More than one-third of America’s lowest-paid workers were laid off during the pandemic-induced recession, about four times the number of job losses experienced by the top earners, according to new research led by Federal Reserve Board economists.
“We find that more than 35% of all workers in the bottom quintile of the wage distribution lost their job — at least temporarily — through mid-April,” economists including the Fed’s Tomaz Cajner, Leland Crane and Ryan Decker wrote in a paper for the Brookings Institution in Washington. “The comparable number for workers in the top quintile was only 9%.”
The findings amplify Fed Chairman Jerome Powell’s concern that the economic impact of the pandemic is falling hardest on those with the fewest resources to bear it.
Even through mid-May, as state economies began to re-open, employment among bottom-quintile workers was down by about 30% from February, the researchers write.

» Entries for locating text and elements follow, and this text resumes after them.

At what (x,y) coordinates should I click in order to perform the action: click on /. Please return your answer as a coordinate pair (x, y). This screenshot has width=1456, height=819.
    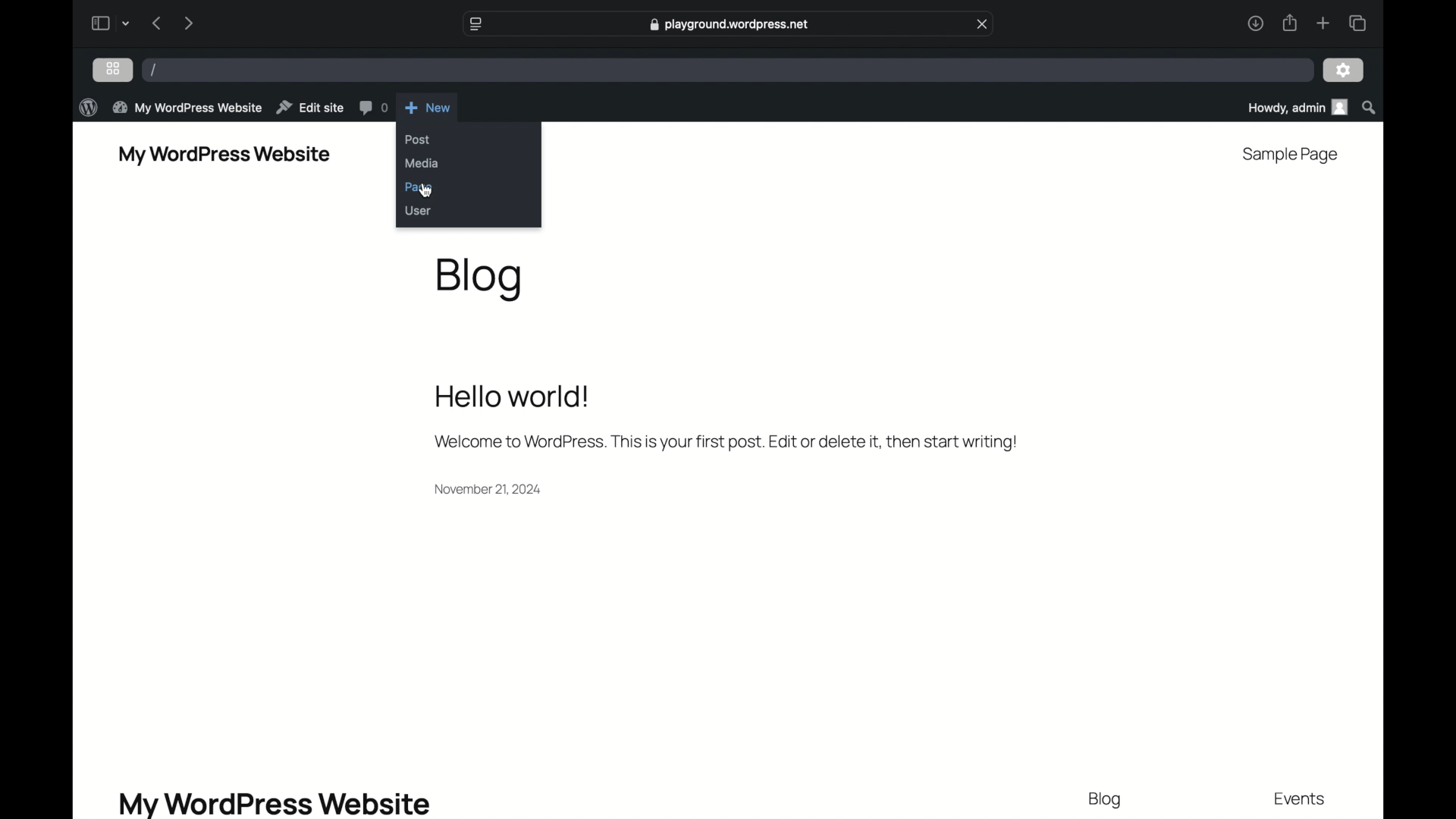
    Looking at the image, I should click on (155, 69).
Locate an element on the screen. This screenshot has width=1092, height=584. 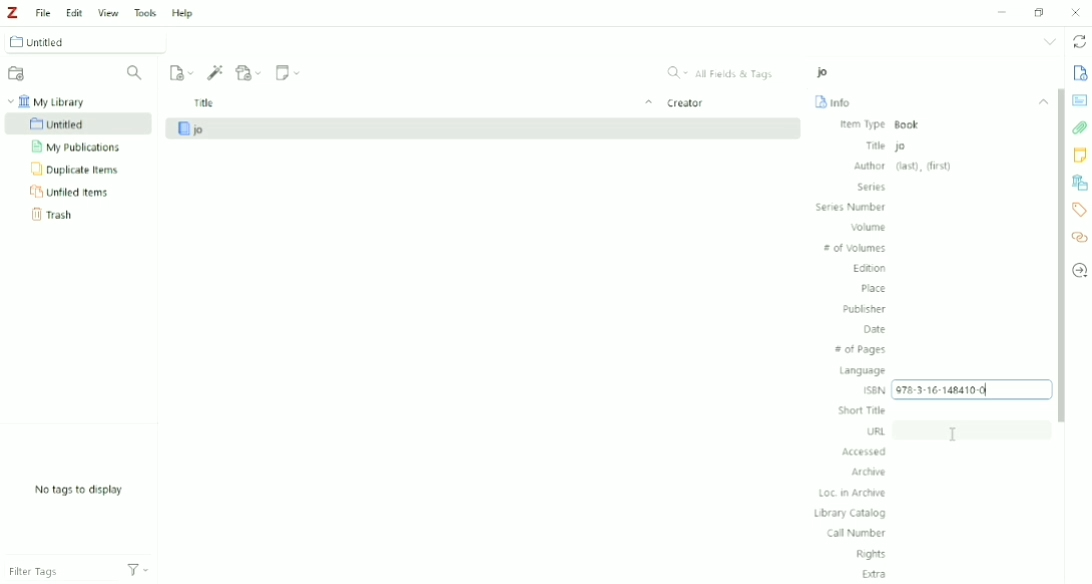
Untitled is located at coordinates (79, 124).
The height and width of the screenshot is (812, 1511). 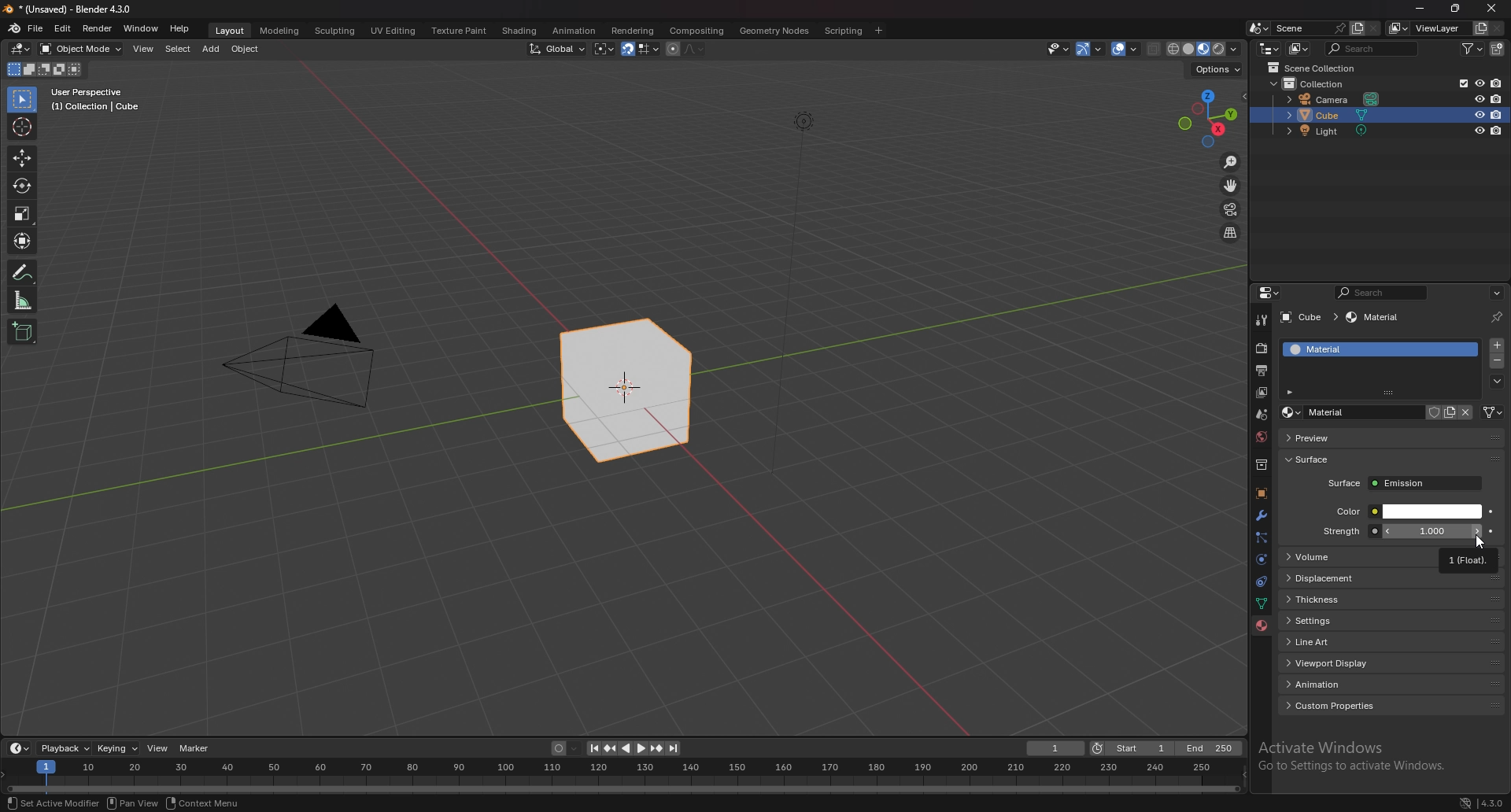 I want to click on geometry nodes, so click(x=774, y=30).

The drop was about 4 percentage points larger for women than men, they said.
While lower paid workers suffered more job losses, higher-paid employees were proportionately more likely to have their base pay cut, the study said. It found that 11.4% of workers received pay cuts, almost double the estimated level during the recession that followed the 2008 crisis, while salary increases have been less frequent than in the earlier period.
“So far during the Pandemic Recession, base wages are increasing much less and decreasing much more than they did during the Great Recession,” it said.
The Fed Board economists used a data set from Automatic Data Processing Inc., which processes payrolls for about 26 million workers every month. Fed economists have been seeking to use it to build a real-time indicator of the labor market. ADP data is available weekly, compared with the Bureau of Labor Statistics figures which are issued monthly.